Based on actual events, the story tells of the Australian radio telescope technicians assigned the task of collecting the television images from the 1969 Apollo 11 mission along with Neil Armstrong's epochal sound-bite: "one small step for man, one giant leap for mankind." Although lives are not at stake, the pride of the nation is: apparently, those signals - viewed by 600 million people - were very nearly lost.

Sitch and his Working Dog collaborators lovingly recreate the rural Australia of the era and populate it with an endearing gallery of characters, from the dish team's unflappable cardigan-sporting, pipe-puffing leader (Neill) to the mayor (Billing) who can't quite grasp the enormity of the situation but is determined to capitalise on his town's moment in the sun.
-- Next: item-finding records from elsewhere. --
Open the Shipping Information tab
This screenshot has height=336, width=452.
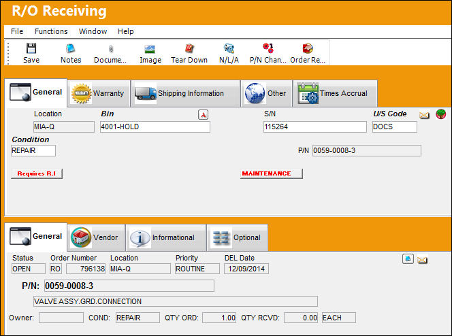[186, 93]
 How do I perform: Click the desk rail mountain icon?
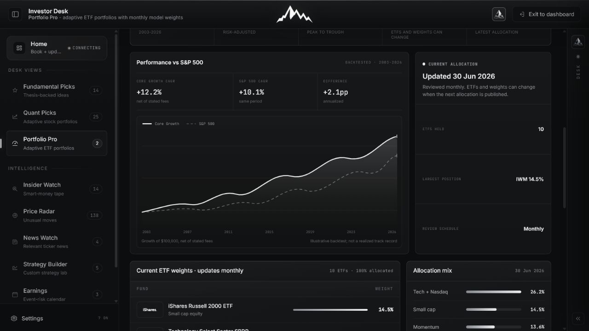click(x=578, y=42)
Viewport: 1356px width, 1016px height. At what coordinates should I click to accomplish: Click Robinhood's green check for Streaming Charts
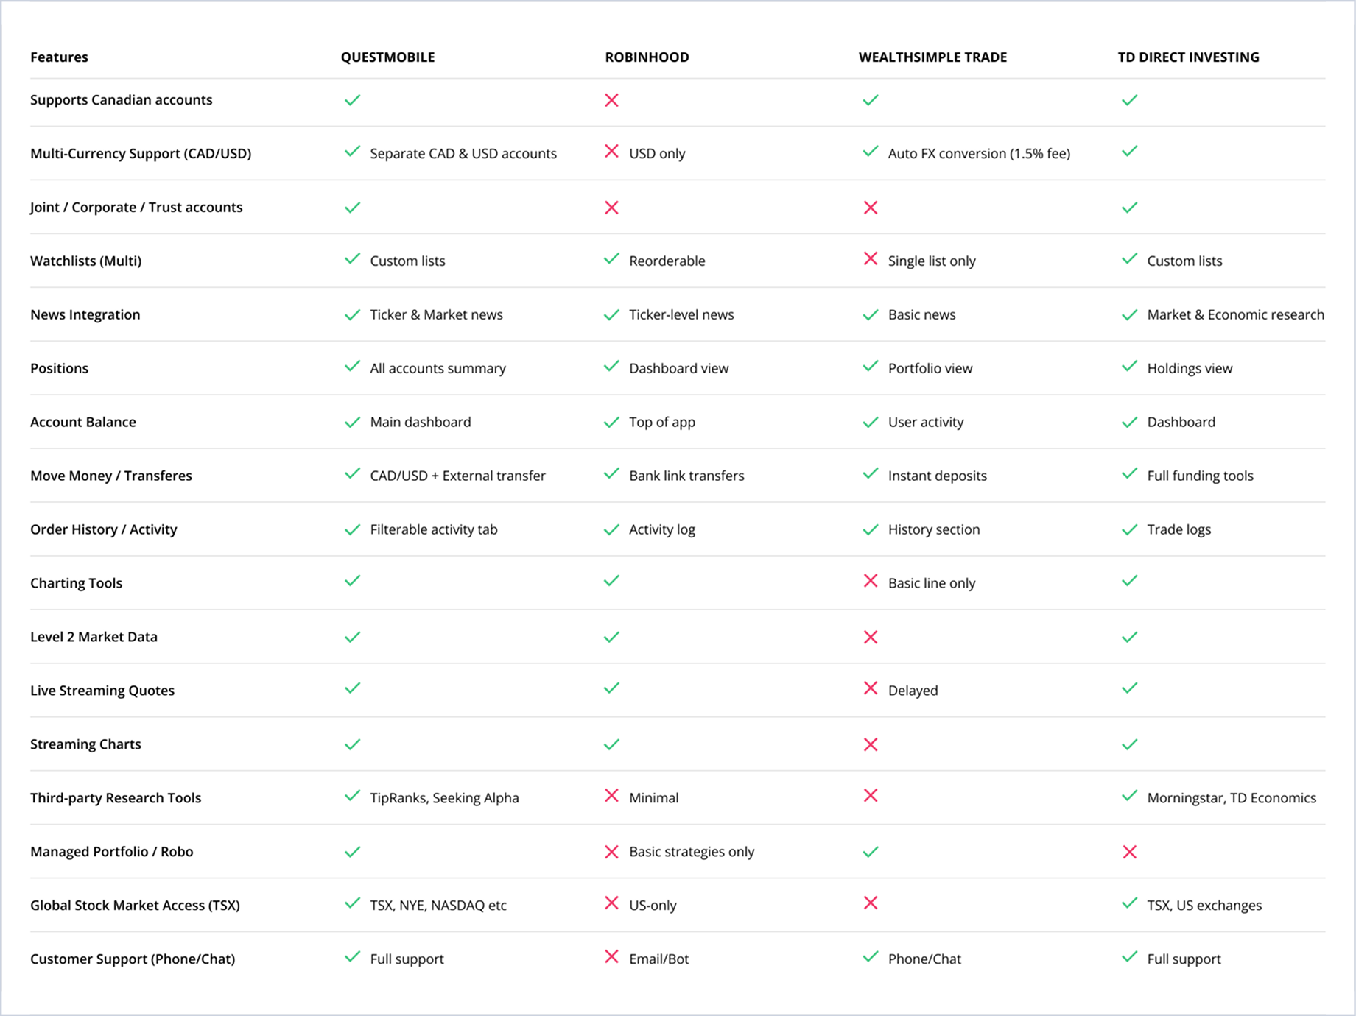pyautogui.click(x=611, y=744)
Warburton, a regular on the US sitcom Seinfeld, is cast against type as the straight-laced NASA rep seconded to the station who must choose whether to tell his US masters the truth or protect his new colleagues' reputations. Needless to say, he has the right stuff.

Visually, the film has a rich, big-budget look while archival footage and newscasts from the mission rekindle the sense of wonder. Especially impressive is DoP Graeme Wood's success in making the huge dish a character in its own right, whether it's cradling the scientists as they stroll its vast basin or tilting in silhouette against the big Australian sky. The posters would do well to capitalise on it.